> [Source document]
• • • • •

If you have worked as a chef for years, you probably accept your workplace conditions as standard. Yet, most people would be horrified if they knew the truth of what went on in restaurant kitchens. To any outsider, a busy kitchen is a series of accidents waiting to happen.
Various factors combine to increase the danger in kitchens.
While every workplace has hazards, it is how they combine that makes kitchens such a high risk environment. Here are some elements:
- Pressure: While many chefs love the pressure of a busy lunch service, it is what causes so many to burn out. In the short term, it can lead to people rushing or cutting corners to keep up. That can open the door for danger to creep in when trying to do things too fast or do two things at once.
- Long hours: When you are in the kitchen, you are often working flat out, for hours and hours, day after day. It will catch up on you eventually and dull your reactions. When everyone else in the room is in a similar situation, it can lead to accidents that would not happen if you felt fresh and well-rested.
- The tools of the trade: Kitchens are full of intense flames, scalding liquids, hot pans and sharp implements. Any of these could cause serious injury.
- Cramped spaces: Restaurant kitchens are often small for the number of people working in them and the amount of things happening. It can be easy to bump into someone or knock something over.
Kitchen accidents can leave you with injuries that prevent you from working. Your employer should hold workers’ compensation insurance to cover any medical costs and time off work you need.

• • • • •

> [Dataset extract]
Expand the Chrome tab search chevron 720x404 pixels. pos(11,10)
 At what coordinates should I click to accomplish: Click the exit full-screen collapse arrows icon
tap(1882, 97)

• • • • •

> [Task instructions]
From the kitchen safety text above, list every factor named as combining to make restaurant kitchens dangerous.

> [Final answer]
Pressure, long hours, the tools of the trade, and cramped spaces.